## [Istruzioni da seguire]
Nel brano sul farmaco DF-COV-01, a quale recettore delle cellule si lega il virus per mezzo delle proteine Spike?

## [Brano proposto]
-*-

La ricerca, inoltre, ha spiegato in maniera piuttosto dettagliata anche il meccanismo d’azione con cui agisce DF-COV-01. Interviene a monte sulla modalità con cui il Covid riesce a entrare negli organi bersaglio. Proprio come un’esca, infatti, chiama a sé il virus e lo disattiva prima che utilizzi le sue proteine Spike per legarsi al recettore ACE2 delle cellule da infettare. Si tratta di un principio di base della patologia e inevitabile perché il Covid si replichi. Per questo, l’avanzamento della sperimentazione di questo farmaco risulta particolarmente importante ora e in futuro. DF-COV-01 ha funzionato per ogni variante testata e la previsione è che possa farlo anche per quelle future. Praticamente, si tratta di un farmaco che sfrutta lo stesso meccanismo di sopravvivenza e replicazione del virus per renderlo inattivo, come attirare un animale letale in una gabbia per poi inoffensivo.
Si tratta di un lavoro certosino e che ha richiesto diversi sforzi da parte del team di ricercatori. Dapprima è stato fondamentale identificare le caratteristiche a livello molecolare che permettono alle esche Ace2 di essere così persistenti ed efficaci nell’avanzamento dell’infezione. E una volta identificate, è stato lì che si è lavorato per costruire un farmaco potente ed efficace, ma anche con il problema della sicurezza da assolvere. A livello della proteina Spike, inoltre, si verifica un cambiamento irreversibile della struttura del virus, che permette di neutralizzare definitivamente l’azione dell’agente patogeno.

-*-

## [Dati forniti]
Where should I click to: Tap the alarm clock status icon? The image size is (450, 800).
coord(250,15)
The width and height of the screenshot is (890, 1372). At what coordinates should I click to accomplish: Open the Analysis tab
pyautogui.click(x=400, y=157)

-*-

## [Risultato del compito]
Al recettore ACE2.